[BEGIN EXCERPT PROVIDED]

Says Rubicon Artistic Director James O'Neil, "DOUBT: A PARABLE is a thinking-person's play. It asks us to think about important moral dilemmas for which there are no easy answers. It is an intelligent, powerful, provocative piece that we know will stimulate spirited discussion and debate amongst our audience members."

Directed by Artistic Associate Jenny Sullivan, the play features a cast of returning Rubicon veterans, among them company member Joseph Fuqua (RTC's Picasso at the Lapin Agile, Hamlet), Robin Pearson Rose (All My Sons, Samuel Beckett's Happy Days), Chicago-based Lauren Patten (The Diary of Anne Frank, Fiddler on the Roof), and Collette Porteous (You Can't Take It With You).

DOUBT: A PARABLE opens this Saturday, January 30 at 7:00 p.m. at Rubicon's home at Laurel and Main in Ventura's Downtown Cultural District, 1006 E. Main Street, Ventura, CA 93001. Low-cost previews begin Wednesday, January 27 at 7:00 p.m. and continued Thursday, January 28 and Friday, January 29 at 8:00 p.m. The regular performance schedule is Wednesdays at 2:00 p.m. and 7:00 p.m., Thursdays at 8:00 p.m., Fridays at 8:00 p.m., Saturdays at 2:00 p.m. and 8:00 p.m. and Sundays at 2:00 p.m. For tickets, call (805) 667-2900 or go to www.rubicontheatre.org.

History of the Production
DOUBT opened on Broadway in 2005 at the Walter Kerr Theatre, directed by Doug Hughes. The original cast included Cherry Jones and Brian F. O'Byrne, who were followed by Eileen Atkins and Ron Eldard in 2006. The show ran in New York for 525 performances. DOUBT swept the 2005 awards ceremonies, winning four Tony Awards, five Drama Desk Awards, the Lucille Lortel Award for Outstanding Play, the New York Drama Critics' Circle Award for Best Play and the Pulitzer Prize for Drama.

Jones toured with the production, which won the 2007 Touring Broadway Award. The West Coast premiere with Linda Hunt took place at Pasadena Playhouse. The production has since played in more than 25 countries and has been directed by Nicolas Ken and Roman Polanski, among others.

The film version of DOUBT premiered in 2008 with Meryl Streep, Philip Seymour Hoffman, Amy Adams and Viola Davis. Shanley directed. DOUBT is also featured in "The Fourth Wall," a book of photographs by Amy Arbus for which Shanley wrote the forward.
The idea for the story of DOUBT was inspired by characters Shanley knew as a young man. "I went to a church in the Bronx," says Shanley, "in 1964."

"It was such a specific world that has now vanished," he continues, "a world involving the Sisters of Charity, who dressed in black robes and black bonnets. More recently, the world around me started to remind me in certain key ways of this time - of people of conviction and people who weren't certain, at odds with each other and their power struggle."

[END EXCERPT PROVIDED]

### TASKS TO COMPLETE
A: Name every award that the passage on DOUBT: A PARABLE says the play won at the 2005 awards ceremonies.
B: Extend the passage on DOUBT: A PARABLE by writing what comes next after its final sentence.
The material after this point stands apart from the passage on DOUBT: A PARABLE.

[BEGIN PROVIDED DATA]

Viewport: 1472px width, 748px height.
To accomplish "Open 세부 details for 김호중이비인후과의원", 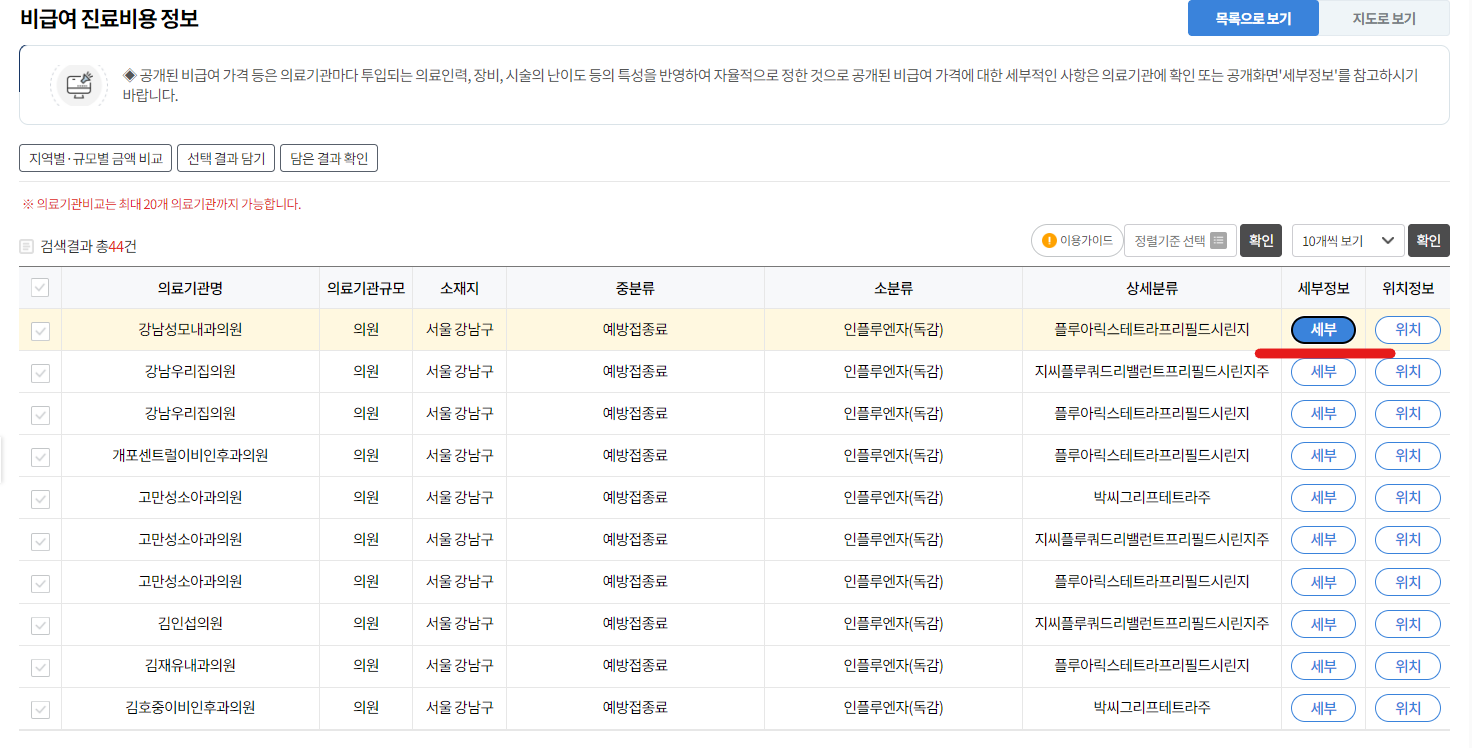I will pos(1322,707).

[END PROVIDED DATA]

### IN RESPONSE
A: Four Tony Awards, five Drama Desk Awards, the Lucille Lortel Award for Outstanding Play, the New York Drama Critics' Circle Award for Best Play, and the Pulitzer Prize for Drama.

B:
Shanley dedicated the film version of DOUBT to Sister Margaret McEntee, a Sister of Charity nun who was the basis for the character of Sister James, the role played by Lauren Patten at Rubicon. (Sister McEntee was Shanley's first-grade teacher and served as a technical adviser for the film.)

Just a year after the play opened, a story with some parallels to DOUBT hit national news' headlines. A priest in Chicago was convicted of abusing African-American boys at St. Agatha parish in Chicago's North Lawndale area. Like Father Flynn, the character in DOUBT, the arrested priest Father McCormack had been a basketball coach.

Despite any similarities, however, Shanley is quick to say that he did not create the play from his own past or from actual circumstances. He points to the words "A PARABLE" (added as part of the title when the script was published after the opening on Broadway.)

Says Shanley, "I wasn't interested particularly in writing about the church scandals, and I wasn't really interested in writing a whodunit. I'm more interested in people becoming more accepting and comfortable with living with doubt because I think that's one of the big problems we've had in this country in the last decade."

Continues Shanley, "There has been this evaporation of doubt as a hallmark of wisdom. Everyone is very entrenched. True discourse is nowhere to be found. And we're desperate for it."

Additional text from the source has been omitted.